I spent two hours of my morning in a raging battle. Sounds dramatic, I know, but in all actuality my home has been a war zone for the last four and a half years. Ever since Miss M joined our family.
When she came, she was four...and brought with her enough baggage to fill a freight train. She and her brother J (now 11) had an incredibly unstable beginning to life, and it came as no shock that there would be permanent issues to address. However, I naively thought that a mother's love would cure everything in no time flat. All you need is love, right? Besides, we knew without a doubt that God had called us to adopt these children. And we obeyed. So, didn't that mean it would all be sunshine and roses?

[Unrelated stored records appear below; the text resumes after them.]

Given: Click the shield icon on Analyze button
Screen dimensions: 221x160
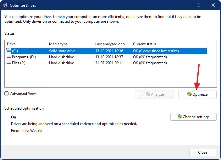Looking at the screenshot, I should (148, 94).
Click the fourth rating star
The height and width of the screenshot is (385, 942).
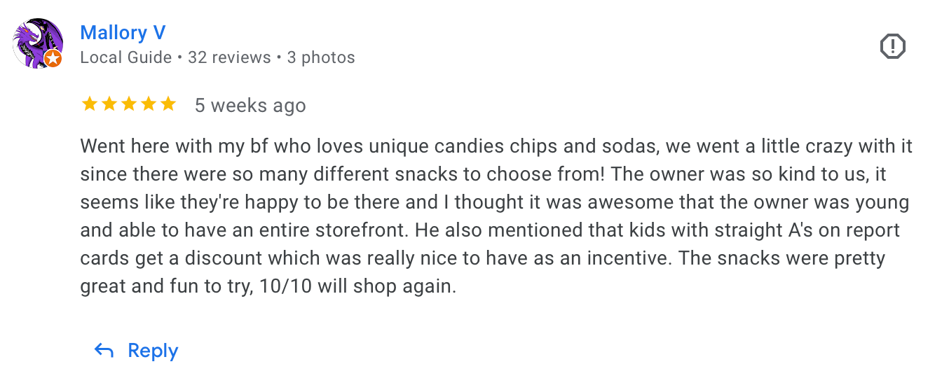(x=148, y=105)
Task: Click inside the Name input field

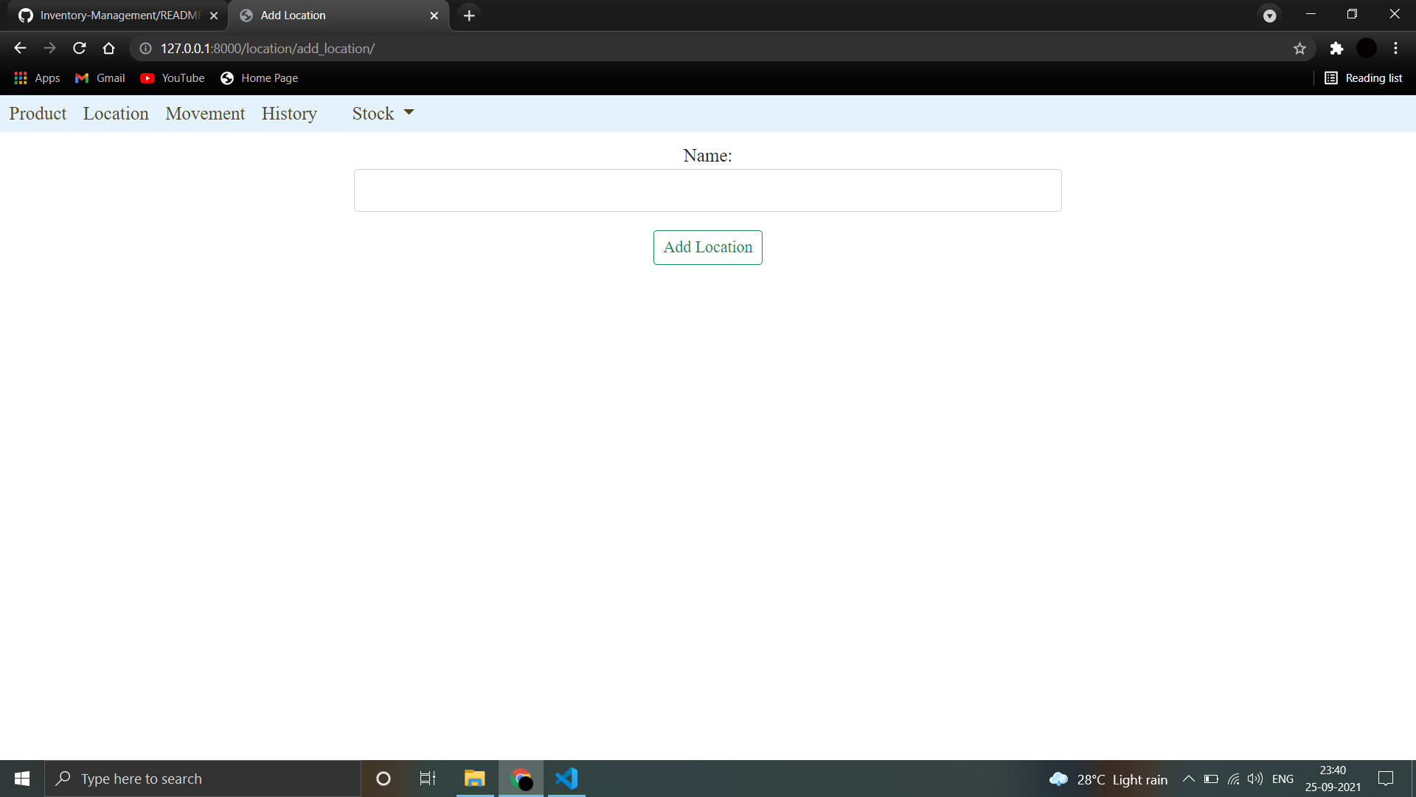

Hardly. If there's one thing I've learned about God through all this, it's that His goal is not to make life all comfortable and easy for us. That's our goal for ourselves. To sit back all fat and happy and watch the pink bubbles of life float lazily by. I mean, isn't that really our goal? Isn't it? To not have to work hard for anything but to have blessing after blessing heaped upon us? I can handle a little work. I can weed a garden like a pro. But weeding the parasites from my character is another thing entirely, and that's what God is asking me to do. And He's using my own daughter to do it.
Little Miss M is now eight and a half, and sometimes I think she's on her way to recovery. That is, if you can ever fully recover from an Attachment Disorder. But days like today make me wonder, and there have been far too many days like today in the past three weeks. Horrible disrespect. Kicking. Screaming. Scratching. Throwing. Endless tantrums that spew hatred and blasphemy into every crevice of our home. No, there's no sunshine and roses here today. Just reality.
And a ray of hope.
Because even though I lost my temper in a big way for a moment this morning, Jesus helped me weed out the anger. And when I called my mom in tears yet again, Jesus calmed me and helped me weed out the bitterness. And when, for the hundredth time, I fell to my knees and begged Him to love her for me, Jesus took away the hate. And when my own raging battle was finished, I was able to look my daughter in the eyes and say, "Even though you do horrible things sometimes and you say mean things, and even though you don't deserve it right now, I still love you. I will always love you. And I will forgive you forever and ever."
This is what my Father says to me, too.
Oh, Lisa, I can SO relate. So tough to love, let alone like, our damaged children. Sometimes we have to love them with our will, and doing what you did--asking God to love them thru us! It feels as if the whole atmosphere in the home has become almost evil. You are not alone; praying for you and Scott--your entire family is on my daily prayer list. One day at a time, sweet Jesus!! My theme song!